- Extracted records
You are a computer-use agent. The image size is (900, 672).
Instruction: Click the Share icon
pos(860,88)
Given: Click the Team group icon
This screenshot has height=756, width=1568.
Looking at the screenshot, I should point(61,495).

- What you need to do
Could you copy every record above exactly as written?

- Response
You are a computer-use agent. The image size is (900, 672).
Instruction: Click the Share icon
pos(860,88)
Given: Click the Team group icon
This screenshot has height=756, width=1568.
Looking at the screenshot, I should point(61,495).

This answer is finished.